To understand its composition, it is first necessary to clarify some concepts related to tissue formation and types. By definition, a tissue is any group of cells that execute the same function in the body. There are four basic types of tissue: Epithelial, Connective, Muscular, and Nervous.
The functions of the Epithelial tissue range from structure and protection (Covering and Lining Epithelial tissue ) to substance secretion (Glandular Epithelium). Even though epithelial tissue has its own nerve supply, it is completely avascular (no blood) which makes it entirely dependent on the underneath tissues (Connective tissue) for nutrition through diffusion.
The Epithelial and Connective tissues are connected through the basement membrane which acts as an interface for nutrient exchange. This membrane can be divided into a basal and reticular laminae; the former located more superficially than the latter. The basal layer of epithelial cells connects to the basal laminae layer through hemidesmosome junctions. In this type of connection, Keratin filaments located in the intracellular space are bound to the protein Integrin. Another protein called Laminin is located in the basal lamina layer of the basement membrane. Laminin and Integrin are then bound together ensuring a very strong connection between the epithelial layer and the connective tissue below.
Epithelial and connective tissue differ in the amount of extracellular (matrix) space and the number of cells present. Connective tissues have scarce cells and much more matrix, which is filled with ground substance and fibers.

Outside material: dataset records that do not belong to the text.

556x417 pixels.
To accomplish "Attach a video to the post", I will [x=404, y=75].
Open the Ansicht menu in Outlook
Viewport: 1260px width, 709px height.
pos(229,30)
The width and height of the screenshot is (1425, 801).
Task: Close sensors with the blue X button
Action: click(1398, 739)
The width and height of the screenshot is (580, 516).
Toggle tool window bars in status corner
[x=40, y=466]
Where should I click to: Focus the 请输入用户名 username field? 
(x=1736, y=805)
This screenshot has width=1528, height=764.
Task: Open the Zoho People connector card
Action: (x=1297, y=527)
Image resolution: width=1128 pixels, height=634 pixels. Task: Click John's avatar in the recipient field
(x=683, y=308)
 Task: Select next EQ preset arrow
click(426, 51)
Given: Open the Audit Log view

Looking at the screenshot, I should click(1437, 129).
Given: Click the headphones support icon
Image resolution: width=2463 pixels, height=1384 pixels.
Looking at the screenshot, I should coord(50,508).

On the other hand, epithelial tissues present a great number of densely packed cells with vestigially no interstitial space.
Cartilages are an important type of connective tissue. They can be of three basic types: Hyaline, Fibrocartilage, and Elastic. Hyaline cartilages are found lining the surfaces of articulations to reduce friction and prevent the onset of osteoarthritis. Elastic cartilage is found on the ears and epiglottis. Fibrocartilage is the toughest of the three types and is highly effective in dampening impacts and provide cushioning.
The collateral cartilages are an example of fibrocartilage. They are located palmar to the distal phalanx and are present on the medial and lateral aspects of the equine foot. This location ensures the dissipation of the forces coming down the leg, reducing their effects on the internal and more rigid structures of the hoof. They also play a crucial role in blood circulation. Every time the hoof is loaded, the collateral cartilages compress the venous plexuses axially located forcing the blood to be circulated. In some instances, ossification of the collateral cartilages happens which creates a condition called sidebone.
EVJ Podcast, No 16, Oct 16 – Subchondral bone thickness on MRI to identify racehorses at risk of lateral condylar fracture & Sesamoiditis, subclinical ultrasonographic SSLBC & injury in Thoroughbreds.
The neurons are the functional unit of the Nervous System. They have the ability to create and propagate action potentials (nerve impulses) and their shape varies considerably according to their location in the body. They not only connect all the regions of the body to the brain and spinal cord but also form complex processing networks within the Central Nervous System.
Through their extreme intricate networks, neurons provide most of the unique functions of the nervous system such as sensing, thinking, remembering, controlling muscle activity and regulating glandular secretions. Due to their specialization, most neurons have lost their ability to undergo mitotic divisions burdening their capability of regeneration, particularly if located in the Central Nervous System.
- Dendrites: It corresponds to the information receiving area. They contain numerous receptor sites for binding chemical messengers from other cells.
- Soma: It corresponds to the cell body where the organelles in charge of metabolic activity are located.
- Axons: Information carrying extensions of the cell membrane. Axons can be covered by a fatty coating called myelin sheaths for faster traveling of action potentials.
- Presynaptic terminal: It corresponds to the end of the axon where information is then transmitted to other cells with the aid of neurotransmitters.
The communication between neurons and effector cells (other neurons, muscles cells or gland cells) takes place through synapses. The tips of the axon terminals contain synaptic vesicles that store chemicals called neurotransmitters. Neurotransmitters are molecules that excite or inhibit effector cells. Many neurons contain different types of neurotransmitters that will act on different types of target cells.
Structural Classification of Neurons
Multipolar neurons have several dendrites and one axon. They are found in the many parts of the brain and spinal cord. Bipolar neurons have one main dendrite and one main axon. They are found in the retina of the eye, inner ear, and olfactory area. Unipolar neurons have dendrites and one axon that are fused to form a continuous process that emerges from the cell body. Pseudounipolar neurons start off as bipolar neurons; however, during development, the dendrites and axon fuse to form a single process. The dendrites of unipolar and pseudounipolar neurons work as sensory receptors. They detect a stimulus (touch, pressure, temperature, pain) and create an action potential is created in the trigger zone (area of connection between dendrites and axon).